From the records below, please repeat exactly the line that has "Image resolution: width=255", the line that has "Given: Toggle the hamburger sidebar menu icon", and every line between them, and nothing else.

INPUT FOR THIS TASK section start

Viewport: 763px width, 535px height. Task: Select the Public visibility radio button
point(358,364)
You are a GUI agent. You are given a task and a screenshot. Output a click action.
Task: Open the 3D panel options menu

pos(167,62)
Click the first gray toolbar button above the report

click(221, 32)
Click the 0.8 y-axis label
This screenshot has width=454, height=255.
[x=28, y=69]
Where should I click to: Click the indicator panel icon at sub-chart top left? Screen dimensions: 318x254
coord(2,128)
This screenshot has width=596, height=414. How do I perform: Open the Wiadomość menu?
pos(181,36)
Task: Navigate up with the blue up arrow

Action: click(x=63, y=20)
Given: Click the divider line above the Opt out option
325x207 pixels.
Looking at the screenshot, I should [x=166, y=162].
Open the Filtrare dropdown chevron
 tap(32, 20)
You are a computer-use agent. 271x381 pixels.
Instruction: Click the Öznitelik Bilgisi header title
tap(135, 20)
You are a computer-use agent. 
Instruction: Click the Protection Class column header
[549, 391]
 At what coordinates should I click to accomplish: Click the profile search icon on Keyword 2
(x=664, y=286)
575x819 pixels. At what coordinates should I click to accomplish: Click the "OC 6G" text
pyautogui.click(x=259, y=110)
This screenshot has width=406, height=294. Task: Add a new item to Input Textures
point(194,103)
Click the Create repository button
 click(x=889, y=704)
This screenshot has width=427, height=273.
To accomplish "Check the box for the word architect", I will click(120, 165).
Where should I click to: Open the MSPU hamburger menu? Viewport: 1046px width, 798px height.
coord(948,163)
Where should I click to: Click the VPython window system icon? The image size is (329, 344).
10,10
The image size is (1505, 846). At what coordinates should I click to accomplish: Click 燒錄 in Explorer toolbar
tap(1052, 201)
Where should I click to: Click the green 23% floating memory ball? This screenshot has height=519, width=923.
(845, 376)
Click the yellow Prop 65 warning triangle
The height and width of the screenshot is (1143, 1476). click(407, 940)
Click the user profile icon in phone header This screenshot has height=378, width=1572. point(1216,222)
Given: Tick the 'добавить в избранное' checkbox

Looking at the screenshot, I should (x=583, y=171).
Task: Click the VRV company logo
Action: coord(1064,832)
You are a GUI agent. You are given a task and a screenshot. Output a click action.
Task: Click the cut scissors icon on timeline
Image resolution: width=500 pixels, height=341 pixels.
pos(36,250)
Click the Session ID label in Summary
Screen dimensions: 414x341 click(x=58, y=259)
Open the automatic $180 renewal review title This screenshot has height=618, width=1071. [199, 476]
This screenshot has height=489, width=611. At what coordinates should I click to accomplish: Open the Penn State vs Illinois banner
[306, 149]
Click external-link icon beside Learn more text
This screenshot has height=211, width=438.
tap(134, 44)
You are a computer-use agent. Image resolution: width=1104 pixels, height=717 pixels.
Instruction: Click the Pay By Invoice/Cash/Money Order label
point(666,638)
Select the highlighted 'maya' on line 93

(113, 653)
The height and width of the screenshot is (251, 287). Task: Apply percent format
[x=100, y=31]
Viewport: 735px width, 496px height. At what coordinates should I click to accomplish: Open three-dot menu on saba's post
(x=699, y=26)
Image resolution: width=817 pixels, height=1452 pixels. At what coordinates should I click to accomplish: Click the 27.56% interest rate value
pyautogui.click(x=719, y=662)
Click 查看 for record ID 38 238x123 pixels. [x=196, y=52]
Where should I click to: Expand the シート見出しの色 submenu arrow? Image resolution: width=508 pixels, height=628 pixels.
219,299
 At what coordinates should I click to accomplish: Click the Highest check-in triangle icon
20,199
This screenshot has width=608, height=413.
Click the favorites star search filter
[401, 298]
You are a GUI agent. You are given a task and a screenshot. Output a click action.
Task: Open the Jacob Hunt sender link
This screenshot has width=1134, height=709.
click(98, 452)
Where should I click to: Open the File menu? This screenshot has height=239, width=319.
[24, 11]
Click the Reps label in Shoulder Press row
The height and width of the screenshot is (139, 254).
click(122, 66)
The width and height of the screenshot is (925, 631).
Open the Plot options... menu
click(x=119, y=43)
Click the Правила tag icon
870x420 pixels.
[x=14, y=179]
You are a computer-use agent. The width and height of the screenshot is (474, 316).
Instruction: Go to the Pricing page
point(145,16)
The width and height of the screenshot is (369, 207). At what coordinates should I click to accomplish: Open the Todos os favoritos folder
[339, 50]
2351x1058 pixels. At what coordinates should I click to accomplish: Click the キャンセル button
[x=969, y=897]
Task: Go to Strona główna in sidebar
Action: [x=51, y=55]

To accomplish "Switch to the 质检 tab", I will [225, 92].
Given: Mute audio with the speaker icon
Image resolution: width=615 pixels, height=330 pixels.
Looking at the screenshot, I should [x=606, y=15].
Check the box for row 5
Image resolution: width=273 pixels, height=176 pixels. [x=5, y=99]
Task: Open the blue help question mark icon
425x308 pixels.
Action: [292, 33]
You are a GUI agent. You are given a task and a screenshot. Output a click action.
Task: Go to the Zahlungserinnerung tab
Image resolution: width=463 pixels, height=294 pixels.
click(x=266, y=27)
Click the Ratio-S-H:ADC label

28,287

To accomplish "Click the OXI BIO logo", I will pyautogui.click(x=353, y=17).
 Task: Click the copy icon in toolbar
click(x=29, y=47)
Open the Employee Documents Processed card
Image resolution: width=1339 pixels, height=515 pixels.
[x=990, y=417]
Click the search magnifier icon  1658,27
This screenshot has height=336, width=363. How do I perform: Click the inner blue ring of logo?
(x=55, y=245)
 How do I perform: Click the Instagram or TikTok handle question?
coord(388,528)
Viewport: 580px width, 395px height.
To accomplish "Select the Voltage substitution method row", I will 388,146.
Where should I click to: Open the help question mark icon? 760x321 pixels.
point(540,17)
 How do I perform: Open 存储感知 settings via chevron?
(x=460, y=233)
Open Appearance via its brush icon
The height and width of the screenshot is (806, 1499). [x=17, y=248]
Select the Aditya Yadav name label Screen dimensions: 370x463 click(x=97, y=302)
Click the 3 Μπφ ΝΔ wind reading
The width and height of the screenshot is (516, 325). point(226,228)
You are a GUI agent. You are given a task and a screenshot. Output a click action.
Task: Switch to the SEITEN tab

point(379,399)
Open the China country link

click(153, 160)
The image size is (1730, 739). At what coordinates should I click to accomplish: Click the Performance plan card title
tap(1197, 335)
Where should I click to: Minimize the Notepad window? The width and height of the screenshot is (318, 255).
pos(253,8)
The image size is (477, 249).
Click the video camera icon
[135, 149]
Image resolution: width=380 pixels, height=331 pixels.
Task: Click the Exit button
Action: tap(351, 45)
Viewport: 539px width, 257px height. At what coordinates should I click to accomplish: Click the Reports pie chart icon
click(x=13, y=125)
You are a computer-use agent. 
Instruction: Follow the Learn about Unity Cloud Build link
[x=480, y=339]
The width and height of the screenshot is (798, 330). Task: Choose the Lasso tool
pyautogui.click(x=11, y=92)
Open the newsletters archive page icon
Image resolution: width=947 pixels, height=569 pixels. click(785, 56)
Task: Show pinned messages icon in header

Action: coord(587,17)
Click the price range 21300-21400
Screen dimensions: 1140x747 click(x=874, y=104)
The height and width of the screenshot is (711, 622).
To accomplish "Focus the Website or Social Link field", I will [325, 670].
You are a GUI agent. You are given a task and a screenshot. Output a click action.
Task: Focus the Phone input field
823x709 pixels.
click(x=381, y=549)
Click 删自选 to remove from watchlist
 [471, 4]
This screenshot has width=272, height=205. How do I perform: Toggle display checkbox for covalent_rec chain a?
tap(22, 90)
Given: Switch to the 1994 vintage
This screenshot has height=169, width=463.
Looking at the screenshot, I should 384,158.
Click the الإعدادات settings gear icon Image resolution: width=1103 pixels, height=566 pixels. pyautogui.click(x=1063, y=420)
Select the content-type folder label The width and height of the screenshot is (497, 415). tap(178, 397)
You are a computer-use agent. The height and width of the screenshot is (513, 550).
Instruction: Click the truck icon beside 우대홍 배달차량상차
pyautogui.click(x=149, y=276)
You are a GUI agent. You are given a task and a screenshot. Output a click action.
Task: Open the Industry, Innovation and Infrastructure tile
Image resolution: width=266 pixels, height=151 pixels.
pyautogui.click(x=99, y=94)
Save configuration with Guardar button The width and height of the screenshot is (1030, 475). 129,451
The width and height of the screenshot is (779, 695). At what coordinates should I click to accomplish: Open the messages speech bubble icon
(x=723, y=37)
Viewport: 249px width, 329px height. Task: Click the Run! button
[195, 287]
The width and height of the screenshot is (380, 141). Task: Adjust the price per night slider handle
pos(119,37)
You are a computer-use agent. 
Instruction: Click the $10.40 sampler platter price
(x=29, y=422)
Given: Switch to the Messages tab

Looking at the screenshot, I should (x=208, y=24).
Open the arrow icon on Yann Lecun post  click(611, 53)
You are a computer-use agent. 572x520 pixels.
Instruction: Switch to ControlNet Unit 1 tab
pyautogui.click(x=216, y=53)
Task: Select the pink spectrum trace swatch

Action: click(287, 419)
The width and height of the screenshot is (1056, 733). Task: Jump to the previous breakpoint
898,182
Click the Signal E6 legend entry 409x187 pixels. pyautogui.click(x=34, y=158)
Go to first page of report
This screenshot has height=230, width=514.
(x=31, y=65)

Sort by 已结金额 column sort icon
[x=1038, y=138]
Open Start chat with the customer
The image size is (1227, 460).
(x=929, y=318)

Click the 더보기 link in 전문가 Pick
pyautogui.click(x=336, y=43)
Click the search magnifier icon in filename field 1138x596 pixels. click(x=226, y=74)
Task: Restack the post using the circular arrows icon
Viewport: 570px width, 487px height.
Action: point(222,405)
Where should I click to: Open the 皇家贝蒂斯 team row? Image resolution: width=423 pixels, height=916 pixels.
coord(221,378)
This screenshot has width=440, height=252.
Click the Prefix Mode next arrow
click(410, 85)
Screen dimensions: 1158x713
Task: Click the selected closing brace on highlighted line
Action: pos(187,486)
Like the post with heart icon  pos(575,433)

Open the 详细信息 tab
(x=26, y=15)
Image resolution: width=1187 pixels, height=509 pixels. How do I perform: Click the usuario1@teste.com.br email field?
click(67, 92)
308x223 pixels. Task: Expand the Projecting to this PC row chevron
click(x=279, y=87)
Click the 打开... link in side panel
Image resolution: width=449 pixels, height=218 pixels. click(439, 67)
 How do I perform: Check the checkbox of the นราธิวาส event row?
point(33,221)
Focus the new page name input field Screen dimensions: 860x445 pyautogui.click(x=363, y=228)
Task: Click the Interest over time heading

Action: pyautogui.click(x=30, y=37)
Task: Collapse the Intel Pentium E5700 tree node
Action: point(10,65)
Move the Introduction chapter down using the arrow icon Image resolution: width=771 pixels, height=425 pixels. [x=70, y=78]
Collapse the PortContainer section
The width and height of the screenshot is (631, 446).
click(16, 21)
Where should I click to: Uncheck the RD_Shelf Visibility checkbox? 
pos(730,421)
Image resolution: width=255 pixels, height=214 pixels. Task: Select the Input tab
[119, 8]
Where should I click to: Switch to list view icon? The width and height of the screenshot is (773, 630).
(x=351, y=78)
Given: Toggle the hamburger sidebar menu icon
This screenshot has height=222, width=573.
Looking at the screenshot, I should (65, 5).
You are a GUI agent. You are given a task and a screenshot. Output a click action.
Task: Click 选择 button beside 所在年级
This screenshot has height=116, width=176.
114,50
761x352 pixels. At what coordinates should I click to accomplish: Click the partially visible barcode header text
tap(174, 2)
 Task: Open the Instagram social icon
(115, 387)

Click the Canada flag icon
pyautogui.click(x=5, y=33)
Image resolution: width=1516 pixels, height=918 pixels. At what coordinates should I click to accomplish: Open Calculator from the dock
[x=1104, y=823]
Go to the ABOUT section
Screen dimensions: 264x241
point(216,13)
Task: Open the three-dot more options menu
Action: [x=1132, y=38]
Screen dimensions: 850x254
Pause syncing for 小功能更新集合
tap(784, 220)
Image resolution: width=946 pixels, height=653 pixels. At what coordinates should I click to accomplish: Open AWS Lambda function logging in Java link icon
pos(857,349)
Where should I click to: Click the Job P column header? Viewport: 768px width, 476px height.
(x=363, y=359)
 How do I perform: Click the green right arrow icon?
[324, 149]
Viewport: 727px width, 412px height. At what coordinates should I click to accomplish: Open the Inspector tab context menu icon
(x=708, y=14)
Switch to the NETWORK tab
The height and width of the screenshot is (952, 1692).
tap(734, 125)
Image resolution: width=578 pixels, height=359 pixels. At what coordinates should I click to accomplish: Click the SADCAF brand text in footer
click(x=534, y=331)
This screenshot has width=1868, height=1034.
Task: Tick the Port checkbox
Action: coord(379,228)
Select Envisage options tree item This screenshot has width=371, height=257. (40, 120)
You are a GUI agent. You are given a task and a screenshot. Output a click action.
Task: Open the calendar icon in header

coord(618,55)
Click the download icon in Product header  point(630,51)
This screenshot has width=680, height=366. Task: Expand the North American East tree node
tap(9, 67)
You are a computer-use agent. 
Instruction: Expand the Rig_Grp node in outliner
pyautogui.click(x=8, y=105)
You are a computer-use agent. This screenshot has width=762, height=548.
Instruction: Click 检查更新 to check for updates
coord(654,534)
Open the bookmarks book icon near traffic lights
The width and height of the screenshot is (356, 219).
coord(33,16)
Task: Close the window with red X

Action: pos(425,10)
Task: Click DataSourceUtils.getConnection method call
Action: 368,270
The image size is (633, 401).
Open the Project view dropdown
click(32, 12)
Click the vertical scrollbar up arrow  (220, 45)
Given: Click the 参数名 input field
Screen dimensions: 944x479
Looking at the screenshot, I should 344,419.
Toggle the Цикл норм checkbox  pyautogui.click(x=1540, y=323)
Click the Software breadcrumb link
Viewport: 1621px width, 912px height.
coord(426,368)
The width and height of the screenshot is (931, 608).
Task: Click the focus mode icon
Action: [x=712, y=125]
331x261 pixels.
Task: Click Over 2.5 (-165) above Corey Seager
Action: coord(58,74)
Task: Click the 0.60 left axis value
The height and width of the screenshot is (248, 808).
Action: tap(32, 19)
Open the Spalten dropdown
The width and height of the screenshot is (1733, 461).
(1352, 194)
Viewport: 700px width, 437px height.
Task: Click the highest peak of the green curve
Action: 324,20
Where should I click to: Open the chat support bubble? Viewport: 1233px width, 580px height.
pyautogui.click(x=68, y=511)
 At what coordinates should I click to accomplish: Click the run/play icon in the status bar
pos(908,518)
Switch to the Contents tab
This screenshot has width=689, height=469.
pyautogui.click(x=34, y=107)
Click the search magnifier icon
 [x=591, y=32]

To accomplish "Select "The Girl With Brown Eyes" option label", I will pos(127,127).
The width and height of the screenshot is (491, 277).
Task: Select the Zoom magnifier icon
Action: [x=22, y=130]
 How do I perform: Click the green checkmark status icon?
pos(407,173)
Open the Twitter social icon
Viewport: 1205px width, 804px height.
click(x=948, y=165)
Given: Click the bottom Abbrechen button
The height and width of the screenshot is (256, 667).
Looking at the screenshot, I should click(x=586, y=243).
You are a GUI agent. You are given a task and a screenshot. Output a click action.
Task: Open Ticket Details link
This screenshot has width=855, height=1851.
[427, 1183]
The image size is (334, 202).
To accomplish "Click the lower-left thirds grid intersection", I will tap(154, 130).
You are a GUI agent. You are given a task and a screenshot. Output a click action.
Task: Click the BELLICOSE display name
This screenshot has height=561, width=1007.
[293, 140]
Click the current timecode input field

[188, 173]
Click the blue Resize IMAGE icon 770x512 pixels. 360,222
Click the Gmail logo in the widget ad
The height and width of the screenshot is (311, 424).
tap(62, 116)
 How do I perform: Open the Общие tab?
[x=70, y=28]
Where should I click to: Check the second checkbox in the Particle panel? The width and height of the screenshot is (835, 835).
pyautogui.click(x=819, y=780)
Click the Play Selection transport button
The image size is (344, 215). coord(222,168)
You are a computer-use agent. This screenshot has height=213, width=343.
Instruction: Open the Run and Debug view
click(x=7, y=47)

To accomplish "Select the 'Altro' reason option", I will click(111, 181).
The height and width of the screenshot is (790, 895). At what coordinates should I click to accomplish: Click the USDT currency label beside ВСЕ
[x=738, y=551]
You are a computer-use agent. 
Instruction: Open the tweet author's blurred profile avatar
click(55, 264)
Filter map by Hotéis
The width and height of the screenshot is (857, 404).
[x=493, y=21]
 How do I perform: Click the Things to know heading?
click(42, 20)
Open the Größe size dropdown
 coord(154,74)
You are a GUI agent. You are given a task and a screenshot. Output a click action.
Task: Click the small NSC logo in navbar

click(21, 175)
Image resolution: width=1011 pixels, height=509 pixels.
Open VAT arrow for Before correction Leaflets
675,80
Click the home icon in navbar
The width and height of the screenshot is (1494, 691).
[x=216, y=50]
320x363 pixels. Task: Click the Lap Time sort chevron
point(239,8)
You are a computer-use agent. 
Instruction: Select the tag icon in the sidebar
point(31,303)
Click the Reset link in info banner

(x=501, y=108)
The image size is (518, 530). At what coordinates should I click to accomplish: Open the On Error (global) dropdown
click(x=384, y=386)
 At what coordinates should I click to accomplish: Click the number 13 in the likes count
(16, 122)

INPUT FOR THIS TASK section end

EXERCISE RESPONSE -
Image resolution: width=255 pixels, height=214 pixels. Task: Select the Input tab
[119, 8]
Where should I click to: Switch to list view icon? The width and height of the screenshot is (773, 630).
(x=351, y=78)
Given: Toggle the hamburger sidebar menu icon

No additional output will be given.